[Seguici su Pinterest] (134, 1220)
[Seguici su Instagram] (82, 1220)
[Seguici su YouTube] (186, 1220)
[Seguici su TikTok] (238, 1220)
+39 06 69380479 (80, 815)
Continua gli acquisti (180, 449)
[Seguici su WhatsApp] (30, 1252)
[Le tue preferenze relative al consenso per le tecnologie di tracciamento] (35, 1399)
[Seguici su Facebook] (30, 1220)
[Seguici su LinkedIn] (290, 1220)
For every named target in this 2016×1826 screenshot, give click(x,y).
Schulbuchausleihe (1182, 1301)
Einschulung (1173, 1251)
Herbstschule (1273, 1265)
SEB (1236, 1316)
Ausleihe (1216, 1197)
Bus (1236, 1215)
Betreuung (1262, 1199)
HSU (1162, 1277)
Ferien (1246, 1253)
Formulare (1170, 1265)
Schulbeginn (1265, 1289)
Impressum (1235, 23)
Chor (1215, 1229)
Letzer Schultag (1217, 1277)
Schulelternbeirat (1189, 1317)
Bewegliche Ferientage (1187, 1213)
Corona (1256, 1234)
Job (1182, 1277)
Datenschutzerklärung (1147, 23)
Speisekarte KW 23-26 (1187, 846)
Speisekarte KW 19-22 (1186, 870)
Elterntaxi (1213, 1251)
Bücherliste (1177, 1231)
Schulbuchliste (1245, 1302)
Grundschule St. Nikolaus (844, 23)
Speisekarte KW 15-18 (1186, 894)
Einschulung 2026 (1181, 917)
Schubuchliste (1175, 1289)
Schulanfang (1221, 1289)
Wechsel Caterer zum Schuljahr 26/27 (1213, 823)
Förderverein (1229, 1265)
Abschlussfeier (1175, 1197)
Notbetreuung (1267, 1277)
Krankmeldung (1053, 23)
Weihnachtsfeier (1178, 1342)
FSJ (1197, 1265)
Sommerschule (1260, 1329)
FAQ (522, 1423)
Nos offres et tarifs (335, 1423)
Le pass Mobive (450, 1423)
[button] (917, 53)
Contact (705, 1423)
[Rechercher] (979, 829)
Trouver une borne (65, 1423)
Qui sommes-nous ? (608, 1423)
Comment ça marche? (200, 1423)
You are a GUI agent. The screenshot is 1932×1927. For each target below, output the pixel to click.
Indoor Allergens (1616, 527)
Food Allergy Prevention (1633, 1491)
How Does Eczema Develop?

- - -

| WHAT THE TASK REQUIRES |
The response consists of the lines above that contain "screenshot".

| RESPONSE TO THE EXERCISE |
For every named target in this 2016×1826 screenshot, give click(x,y).
You are a GUI agent. The screenshot is 1932×1927. For each target below, output the pixel to click.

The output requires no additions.